OpenStack Keystone with Cassandra Database in DevStack

Using Cassandra as backing database for OpenStack Keystone was our solution to multi-region deployment problem of OpenStack cloud. This blog post is not to discuss the problem. We are talking about how to have a development environment to play around with Keystone working with a dev Cassandra deployment.

“Just run this script and you’re all set!”
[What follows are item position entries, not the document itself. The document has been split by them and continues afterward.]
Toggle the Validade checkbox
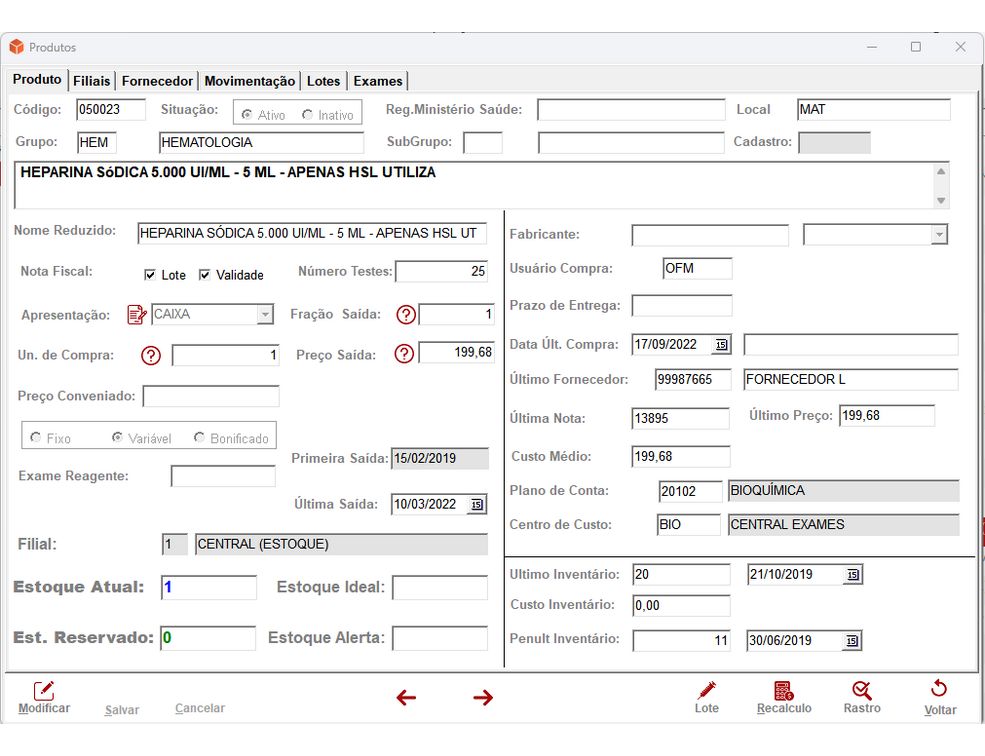985x756 pixels. [205, 275]
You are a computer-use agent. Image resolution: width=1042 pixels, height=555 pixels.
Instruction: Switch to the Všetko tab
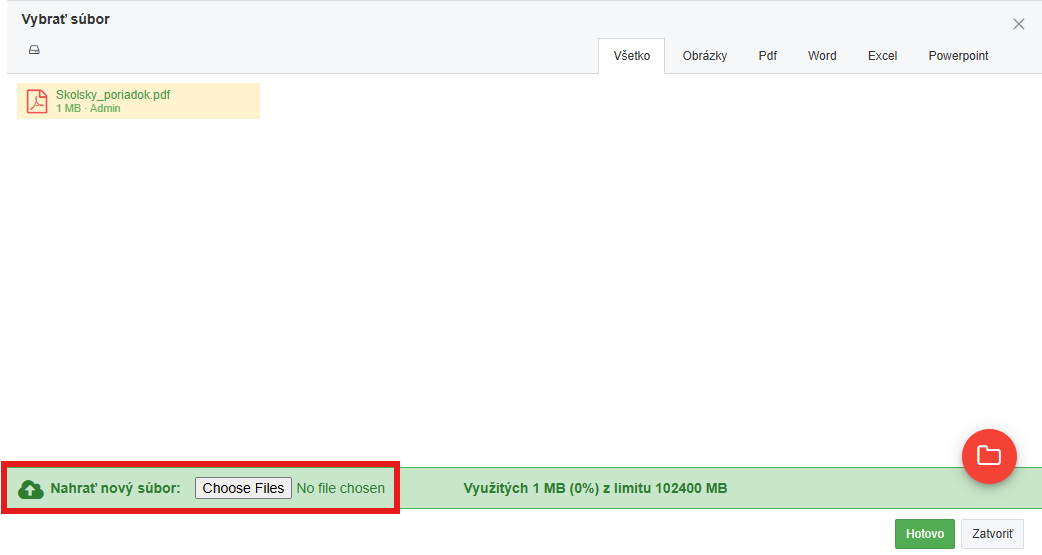631,56
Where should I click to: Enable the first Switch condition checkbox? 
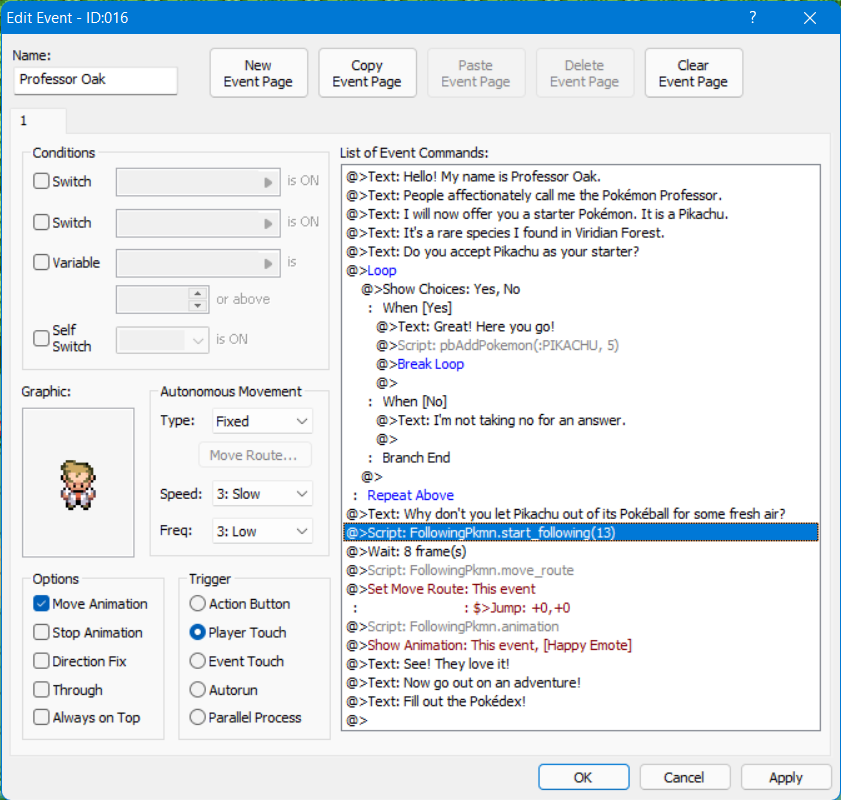coord(42,182)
I’ve put together all commands into a script which can be found here:

https://raw.githubusercontent.com/rushiagr/keystone-cassandra/master/keystone-cassandra.sh

If you have a fresh Ubuntu VM, just copy this script into that machine and execute it. Give it 15-20 mins at least (depending upon your internet connection), and it will set up:

  1. DevStack with Keystone installed and running with all the data stored in/fetched from local Cassandra installation
  2. A Cassandra development cluster (CCM) with 5 nodes and replication factor of 3

Of course, you will need Internet access inside the VM. Also, give the VM around 3GB of RAM, else things might not work properly. Actually, if you change the Cassandra configuration to one node instead of 5, probably 2 GB will suffice. But I’ve not tried it. (Let me know if you tried it and it works!)

Notes:

  1. Remember, this is a dev cluster. It’s not supposed to be used in production. Hell, it’s not even ready for it.
  2. Keystone is running on 127.0.0.1. I’ve done this so that it will work on any person’s VM
  3. I’ve tested only on a Ubuntu Trusty VM, on Amazon EC2 m4.large instance which has 8 GB RAM. OpenStack on AWS – ironic, isn’t it? :)
  4. I’m using Java which comes with Ubuntu’s APT packages. In production one is supposed to use Oracle Java as per Cassandra folks.
  5. The code for this script is located at https://github.com/rushiagr/keystone/tree/liberty-cassandra, i.e. on liberty-cassandra branch. Note that this work is currently based upon Keystone’s Liberty code as on first week of June. It might not work directly with latest code as it might require fixing imports which might have become outdated. However, I don’t think it’s going to take more than an hour to make it work with latest code; just that I don’t have enough motivation right now to keep the code updated with ‘latest’ all the time.

Credits

This work was done by the ‘distributed database’ team of 4 people: Ajaya Agrawal, Rushi Agrawal (me), Vivek Dhayaal and Yogeshwar Shenoy, listed in alphabetical order. And obviously Reliance, for providing us an opportunity to work on this thing.